YOUR TASK: List each line of the data in which the string "step" appears.

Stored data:
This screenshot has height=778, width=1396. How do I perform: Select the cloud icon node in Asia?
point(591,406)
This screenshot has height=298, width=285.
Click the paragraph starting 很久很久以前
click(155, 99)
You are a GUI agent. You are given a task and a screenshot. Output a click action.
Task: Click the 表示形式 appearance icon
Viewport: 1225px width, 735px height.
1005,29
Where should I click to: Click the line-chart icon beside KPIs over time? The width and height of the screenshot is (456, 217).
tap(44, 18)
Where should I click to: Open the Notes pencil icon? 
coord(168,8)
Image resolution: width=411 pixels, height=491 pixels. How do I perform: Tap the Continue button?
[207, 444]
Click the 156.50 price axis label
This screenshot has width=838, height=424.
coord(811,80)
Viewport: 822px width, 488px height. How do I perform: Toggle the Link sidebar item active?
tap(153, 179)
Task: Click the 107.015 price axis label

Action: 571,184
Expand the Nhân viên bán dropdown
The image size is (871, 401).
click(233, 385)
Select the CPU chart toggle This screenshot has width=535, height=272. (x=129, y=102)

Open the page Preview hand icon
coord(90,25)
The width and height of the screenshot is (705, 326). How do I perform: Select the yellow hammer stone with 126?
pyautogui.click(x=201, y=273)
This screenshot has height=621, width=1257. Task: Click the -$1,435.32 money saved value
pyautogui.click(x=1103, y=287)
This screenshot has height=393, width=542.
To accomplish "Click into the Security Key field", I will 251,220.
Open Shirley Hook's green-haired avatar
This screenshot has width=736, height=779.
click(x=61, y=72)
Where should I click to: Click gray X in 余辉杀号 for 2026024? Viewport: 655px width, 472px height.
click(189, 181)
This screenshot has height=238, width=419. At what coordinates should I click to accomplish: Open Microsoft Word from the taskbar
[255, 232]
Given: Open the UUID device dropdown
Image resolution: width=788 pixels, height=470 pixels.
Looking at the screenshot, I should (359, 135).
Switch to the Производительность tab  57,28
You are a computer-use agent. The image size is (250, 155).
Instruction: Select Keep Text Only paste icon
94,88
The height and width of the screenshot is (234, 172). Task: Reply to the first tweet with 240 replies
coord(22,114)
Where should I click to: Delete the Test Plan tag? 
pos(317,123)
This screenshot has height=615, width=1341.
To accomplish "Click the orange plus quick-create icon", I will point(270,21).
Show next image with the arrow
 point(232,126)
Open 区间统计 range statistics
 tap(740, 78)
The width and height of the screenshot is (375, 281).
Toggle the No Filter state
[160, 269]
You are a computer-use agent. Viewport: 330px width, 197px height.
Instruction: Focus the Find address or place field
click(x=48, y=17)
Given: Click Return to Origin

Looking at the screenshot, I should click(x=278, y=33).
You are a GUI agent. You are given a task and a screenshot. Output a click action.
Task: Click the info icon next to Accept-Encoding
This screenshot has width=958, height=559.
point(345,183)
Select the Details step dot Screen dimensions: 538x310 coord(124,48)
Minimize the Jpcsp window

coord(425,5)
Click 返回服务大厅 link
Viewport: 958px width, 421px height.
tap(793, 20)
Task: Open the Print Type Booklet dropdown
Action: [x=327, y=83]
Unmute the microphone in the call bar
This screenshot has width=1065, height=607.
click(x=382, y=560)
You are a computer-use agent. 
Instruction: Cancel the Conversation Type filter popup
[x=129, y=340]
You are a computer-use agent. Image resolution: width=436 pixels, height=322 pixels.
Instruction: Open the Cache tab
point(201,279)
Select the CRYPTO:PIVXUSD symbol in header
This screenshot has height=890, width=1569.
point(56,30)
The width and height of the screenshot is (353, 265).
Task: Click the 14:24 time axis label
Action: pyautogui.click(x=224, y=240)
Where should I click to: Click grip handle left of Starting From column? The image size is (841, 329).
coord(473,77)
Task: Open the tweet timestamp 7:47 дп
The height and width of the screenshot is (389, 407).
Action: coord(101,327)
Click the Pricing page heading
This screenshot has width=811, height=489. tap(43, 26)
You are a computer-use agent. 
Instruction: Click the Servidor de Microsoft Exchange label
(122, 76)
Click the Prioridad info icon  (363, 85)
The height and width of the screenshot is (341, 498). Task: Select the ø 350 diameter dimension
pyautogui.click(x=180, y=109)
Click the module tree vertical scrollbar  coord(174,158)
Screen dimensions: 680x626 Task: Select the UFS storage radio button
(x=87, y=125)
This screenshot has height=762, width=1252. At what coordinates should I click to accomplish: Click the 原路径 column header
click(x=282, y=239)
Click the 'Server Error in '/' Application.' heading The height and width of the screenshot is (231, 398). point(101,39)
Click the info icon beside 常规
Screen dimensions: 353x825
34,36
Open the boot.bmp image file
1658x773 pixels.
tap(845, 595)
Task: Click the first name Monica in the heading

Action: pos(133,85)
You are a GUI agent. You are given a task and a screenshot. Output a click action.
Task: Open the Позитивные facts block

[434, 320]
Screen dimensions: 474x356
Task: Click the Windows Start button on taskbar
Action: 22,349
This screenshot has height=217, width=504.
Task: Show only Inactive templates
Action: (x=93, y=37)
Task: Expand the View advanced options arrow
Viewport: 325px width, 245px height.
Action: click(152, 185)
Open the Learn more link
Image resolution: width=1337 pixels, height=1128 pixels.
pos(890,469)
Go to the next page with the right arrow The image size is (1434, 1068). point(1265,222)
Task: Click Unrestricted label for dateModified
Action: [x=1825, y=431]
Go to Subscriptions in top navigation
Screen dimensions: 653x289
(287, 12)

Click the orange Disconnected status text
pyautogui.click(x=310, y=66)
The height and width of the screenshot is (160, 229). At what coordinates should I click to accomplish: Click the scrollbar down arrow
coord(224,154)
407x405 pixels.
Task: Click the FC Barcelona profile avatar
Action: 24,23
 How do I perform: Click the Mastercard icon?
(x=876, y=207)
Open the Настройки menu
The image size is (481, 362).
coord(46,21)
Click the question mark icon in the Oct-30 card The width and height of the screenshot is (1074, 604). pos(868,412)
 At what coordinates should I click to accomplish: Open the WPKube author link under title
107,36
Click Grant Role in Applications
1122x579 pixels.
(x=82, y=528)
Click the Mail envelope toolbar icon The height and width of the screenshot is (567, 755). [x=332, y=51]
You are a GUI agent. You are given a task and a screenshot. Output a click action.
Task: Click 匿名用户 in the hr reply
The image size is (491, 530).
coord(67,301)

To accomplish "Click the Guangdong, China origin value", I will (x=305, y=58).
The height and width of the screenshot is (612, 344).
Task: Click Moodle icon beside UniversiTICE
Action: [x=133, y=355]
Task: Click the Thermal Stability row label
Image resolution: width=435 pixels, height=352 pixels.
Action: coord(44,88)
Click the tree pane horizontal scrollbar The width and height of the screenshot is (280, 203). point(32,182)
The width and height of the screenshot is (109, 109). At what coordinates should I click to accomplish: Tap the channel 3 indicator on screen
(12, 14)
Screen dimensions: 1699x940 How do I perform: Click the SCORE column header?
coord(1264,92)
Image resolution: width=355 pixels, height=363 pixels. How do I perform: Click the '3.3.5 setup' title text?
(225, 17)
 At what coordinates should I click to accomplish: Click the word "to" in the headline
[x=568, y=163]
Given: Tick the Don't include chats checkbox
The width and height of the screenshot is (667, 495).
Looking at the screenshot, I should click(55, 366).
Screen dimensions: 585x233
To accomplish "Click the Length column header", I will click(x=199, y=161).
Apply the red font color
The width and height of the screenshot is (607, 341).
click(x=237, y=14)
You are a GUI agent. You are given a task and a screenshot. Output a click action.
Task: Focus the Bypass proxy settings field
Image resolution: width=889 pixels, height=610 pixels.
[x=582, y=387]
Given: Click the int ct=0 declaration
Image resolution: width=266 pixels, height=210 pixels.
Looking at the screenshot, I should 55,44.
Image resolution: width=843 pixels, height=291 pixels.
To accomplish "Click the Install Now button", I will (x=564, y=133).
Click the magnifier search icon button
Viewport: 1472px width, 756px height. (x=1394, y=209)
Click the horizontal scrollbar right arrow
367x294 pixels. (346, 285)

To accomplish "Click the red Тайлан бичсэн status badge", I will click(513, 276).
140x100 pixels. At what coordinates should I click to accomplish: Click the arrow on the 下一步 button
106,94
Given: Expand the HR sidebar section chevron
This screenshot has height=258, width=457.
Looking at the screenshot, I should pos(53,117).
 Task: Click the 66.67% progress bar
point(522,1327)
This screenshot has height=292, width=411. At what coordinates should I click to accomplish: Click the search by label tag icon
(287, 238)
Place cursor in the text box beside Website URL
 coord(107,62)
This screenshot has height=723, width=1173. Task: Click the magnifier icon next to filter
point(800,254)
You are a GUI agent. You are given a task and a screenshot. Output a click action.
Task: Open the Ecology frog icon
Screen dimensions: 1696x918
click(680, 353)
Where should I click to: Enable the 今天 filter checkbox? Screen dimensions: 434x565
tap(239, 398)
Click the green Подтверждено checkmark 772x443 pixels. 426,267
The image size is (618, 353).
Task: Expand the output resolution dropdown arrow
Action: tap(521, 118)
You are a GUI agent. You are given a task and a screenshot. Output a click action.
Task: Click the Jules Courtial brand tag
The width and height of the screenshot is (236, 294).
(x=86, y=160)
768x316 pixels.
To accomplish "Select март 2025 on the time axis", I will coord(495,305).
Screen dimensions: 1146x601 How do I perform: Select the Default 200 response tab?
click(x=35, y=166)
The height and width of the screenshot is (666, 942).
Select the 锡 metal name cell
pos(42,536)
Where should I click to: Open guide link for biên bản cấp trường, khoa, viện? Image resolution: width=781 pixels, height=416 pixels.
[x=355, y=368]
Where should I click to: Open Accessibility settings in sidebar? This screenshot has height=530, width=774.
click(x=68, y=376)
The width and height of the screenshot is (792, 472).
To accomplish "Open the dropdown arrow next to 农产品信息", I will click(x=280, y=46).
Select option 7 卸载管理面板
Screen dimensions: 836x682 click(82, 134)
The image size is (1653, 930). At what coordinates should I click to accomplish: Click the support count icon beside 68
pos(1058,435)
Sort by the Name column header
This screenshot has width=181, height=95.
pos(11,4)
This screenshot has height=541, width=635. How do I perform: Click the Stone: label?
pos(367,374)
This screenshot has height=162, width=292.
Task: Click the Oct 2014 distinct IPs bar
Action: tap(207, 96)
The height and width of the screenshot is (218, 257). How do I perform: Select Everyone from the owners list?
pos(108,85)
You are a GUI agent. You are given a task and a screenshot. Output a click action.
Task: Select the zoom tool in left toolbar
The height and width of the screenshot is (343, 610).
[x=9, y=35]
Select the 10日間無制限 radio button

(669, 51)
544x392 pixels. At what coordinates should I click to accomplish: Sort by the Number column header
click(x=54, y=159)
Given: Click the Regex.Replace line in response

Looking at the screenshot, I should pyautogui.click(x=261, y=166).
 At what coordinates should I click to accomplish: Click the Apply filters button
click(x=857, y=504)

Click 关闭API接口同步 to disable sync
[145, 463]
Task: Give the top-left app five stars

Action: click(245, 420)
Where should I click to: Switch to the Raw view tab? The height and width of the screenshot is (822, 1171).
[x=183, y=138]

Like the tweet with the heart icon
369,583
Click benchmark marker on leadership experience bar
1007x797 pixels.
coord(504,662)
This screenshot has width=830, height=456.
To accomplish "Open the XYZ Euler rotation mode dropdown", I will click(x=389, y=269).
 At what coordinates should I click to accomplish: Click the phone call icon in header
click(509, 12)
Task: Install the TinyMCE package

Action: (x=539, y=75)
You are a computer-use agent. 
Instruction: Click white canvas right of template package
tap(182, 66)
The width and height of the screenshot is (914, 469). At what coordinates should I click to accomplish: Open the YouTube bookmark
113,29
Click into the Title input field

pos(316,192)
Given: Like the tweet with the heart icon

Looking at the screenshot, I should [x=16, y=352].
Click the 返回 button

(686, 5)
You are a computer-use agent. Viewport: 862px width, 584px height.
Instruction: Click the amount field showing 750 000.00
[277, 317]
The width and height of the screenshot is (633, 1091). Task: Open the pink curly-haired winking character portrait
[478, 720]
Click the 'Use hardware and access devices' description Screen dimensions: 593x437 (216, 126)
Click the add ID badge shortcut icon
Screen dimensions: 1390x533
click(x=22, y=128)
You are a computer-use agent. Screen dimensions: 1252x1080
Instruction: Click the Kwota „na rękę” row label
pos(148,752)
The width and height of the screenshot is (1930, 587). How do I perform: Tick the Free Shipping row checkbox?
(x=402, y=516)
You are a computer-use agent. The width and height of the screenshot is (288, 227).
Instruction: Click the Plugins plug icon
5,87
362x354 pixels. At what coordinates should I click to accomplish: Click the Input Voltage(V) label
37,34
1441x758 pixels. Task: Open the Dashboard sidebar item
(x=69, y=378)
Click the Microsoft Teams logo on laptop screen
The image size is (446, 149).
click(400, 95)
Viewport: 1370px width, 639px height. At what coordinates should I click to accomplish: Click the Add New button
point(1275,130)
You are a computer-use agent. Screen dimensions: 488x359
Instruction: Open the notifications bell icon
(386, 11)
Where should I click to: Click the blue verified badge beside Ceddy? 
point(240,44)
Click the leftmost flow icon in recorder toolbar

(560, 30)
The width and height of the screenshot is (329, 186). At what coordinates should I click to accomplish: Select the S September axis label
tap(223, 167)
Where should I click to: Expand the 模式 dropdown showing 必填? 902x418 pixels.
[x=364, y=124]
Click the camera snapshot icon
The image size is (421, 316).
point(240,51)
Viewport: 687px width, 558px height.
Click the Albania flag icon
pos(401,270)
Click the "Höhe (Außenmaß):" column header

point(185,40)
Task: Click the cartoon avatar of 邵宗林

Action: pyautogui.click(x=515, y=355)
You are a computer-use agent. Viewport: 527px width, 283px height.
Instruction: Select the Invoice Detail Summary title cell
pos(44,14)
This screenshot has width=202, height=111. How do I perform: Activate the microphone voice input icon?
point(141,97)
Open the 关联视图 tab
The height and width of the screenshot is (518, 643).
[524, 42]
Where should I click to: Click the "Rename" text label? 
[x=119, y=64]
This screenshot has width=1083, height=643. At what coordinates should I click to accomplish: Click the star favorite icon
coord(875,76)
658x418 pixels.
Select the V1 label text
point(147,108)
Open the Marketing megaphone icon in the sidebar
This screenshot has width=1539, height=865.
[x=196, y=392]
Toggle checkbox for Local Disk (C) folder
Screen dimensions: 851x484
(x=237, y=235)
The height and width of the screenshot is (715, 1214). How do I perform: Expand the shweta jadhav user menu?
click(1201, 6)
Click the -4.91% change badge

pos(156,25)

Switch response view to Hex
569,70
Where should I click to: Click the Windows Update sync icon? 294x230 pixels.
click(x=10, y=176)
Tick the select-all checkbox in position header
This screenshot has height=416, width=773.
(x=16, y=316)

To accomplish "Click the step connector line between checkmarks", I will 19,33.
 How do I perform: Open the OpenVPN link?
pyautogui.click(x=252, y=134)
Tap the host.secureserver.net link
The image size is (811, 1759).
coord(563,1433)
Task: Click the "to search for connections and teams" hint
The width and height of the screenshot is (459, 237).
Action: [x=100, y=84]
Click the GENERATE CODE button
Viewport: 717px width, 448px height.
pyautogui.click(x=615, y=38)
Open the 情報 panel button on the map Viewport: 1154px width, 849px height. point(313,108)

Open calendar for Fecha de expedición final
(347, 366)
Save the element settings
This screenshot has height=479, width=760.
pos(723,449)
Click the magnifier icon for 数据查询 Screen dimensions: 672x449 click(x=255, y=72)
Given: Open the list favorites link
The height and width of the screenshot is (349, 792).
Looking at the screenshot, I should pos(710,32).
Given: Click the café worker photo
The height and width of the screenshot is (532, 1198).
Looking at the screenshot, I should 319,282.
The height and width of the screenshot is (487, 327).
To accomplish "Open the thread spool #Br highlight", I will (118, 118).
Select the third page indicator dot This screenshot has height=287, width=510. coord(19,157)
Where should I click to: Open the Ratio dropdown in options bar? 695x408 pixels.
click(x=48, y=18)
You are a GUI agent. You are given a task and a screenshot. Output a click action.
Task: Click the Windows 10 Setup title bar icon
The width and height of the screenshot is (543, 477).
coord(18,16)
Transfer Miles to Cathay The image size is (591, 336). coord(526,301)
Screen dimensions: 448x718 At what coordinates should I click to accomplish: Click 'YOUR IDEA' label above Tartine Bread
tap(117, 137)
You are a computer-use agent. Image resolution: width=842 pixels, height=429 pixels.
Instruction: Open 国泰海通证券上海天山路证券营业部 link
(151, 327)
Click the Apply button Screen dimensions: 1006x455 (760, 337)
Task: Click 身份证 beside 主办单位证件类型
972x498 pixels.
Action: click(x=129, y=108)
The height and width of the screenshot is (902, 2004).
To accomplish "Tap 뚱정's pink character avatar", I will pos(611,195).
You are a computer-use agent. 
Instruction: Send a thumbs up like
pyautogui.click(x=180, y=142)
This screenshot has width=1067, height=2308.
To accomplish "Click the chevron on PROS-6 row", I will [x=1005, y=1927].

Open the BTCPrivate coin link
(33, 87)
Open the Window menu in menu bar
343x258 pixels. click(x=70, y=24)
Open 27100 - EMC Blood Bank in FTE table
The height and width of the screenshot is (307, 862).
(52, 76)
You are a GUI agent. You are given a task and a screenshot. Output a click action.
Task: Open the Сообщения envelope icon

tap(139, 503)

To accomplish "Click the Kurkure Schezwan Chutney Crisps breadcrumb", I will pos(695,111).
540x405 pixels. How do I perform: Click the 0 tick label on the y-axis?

ANSWER SPACE:
Select the Details step dot Screen dimensions: 538x310 coord(124,48)
To accomplish "Click the step connector line between checkmarks", I will 19,33.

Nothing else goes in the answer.